> [Available records]:
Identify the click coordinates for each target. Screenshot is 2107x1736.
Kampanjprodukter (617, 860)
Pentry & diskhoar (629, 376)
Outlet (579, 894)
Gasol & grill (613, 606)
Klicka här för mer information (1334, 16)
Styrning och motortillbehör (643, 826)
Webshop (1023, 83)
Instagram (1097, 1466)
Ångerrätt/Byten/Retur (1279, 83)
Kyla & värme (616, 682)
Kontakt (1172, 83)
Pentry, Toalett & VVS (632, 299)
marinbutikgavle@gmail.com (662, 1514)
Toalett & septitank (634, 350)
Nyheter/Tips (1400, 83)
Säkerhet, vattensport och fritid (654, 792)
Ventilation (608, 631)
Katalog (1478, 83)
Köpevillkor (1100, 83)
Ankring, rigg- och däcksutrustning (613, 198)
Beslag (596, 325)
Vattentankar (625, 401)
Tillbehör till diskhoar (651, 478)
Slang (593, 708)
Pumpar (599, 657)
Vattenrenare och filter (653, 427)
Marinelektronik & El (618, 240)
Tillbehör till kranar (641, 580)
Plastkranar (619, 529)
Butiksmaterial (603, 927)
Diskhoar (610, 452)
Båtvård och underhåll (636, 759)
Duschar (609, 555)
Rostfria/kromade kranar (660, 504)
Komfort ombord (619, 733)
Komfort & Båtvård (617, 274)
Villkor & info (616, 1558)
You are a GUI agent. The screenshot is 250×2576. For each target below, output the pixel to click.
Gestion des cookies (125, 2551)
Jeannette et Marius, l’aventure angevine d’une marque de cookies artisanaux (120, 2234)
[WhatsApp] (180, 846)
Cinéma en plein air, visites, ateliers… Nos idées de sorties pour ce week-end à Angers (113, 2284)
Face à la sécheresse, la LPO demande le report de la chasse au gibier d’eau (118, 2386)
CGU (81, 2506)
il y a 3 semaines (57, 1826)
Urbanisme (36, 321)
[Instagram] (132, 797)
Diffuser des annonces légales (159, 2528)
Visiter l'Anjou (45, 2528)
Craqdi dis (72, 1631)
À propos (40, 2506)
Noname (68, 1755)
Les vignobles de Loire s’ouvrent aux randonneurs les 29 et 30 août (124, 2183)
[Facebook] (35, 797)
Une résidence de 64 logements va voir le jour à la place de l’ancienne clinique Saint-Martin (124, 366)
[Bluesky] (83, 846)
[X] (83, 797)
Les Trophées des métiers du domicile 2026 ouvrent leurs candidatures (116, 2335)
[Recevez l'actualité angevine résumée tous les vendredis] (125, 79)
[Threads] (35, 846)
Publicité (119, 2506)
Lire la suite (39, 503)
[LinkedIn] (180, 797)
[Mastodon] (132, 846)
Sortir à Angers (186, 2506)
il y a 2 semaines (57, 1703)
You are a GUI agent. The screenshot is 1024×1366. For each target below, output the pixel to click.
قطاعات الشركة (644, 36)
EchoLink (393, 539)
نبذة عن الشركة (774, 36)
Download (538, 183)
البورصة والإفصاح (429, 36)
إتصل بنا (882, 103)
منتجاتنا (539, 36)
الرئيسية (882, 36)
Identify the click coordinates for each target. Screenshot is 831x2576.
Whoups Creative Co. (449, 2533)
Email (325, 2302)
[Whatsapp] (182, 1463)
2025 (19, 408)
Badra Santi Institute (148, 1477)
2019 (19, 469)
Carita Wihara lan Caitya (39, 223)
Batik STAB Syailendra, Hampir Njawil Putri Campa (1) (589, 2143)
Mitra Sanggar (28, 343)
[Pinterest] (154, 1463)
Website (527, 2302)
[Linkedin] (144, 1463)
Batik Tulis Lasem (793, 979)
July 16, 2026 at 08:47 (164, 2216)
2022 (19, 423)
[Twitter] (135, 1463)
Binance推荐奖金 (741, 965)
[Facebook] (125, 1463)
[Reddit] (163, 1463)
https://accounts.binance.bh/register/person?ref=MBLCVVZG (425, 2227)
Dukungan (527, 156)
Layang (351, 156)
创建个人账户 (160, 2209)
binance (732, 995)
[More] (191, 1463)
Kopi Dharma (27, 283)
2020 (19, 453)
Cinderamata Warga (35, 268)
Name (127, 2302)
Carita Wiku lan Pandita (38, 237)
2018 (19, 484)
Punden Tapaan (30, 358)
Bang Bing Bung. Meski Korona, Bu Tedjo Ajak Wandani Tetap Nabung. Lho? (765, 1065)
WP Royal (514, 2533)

> [Instructions to follow]:
Using the listing above, pull out all lines that hold the word "ouvrent".

> [Completed task]:
Les vignobles de Loire s’ouvrent aux randonneurs les 29 et 30 août (124, 2183)
Les Trophées des métiers du domicile 2026 ouvrent leurs candidatures (116, 2335)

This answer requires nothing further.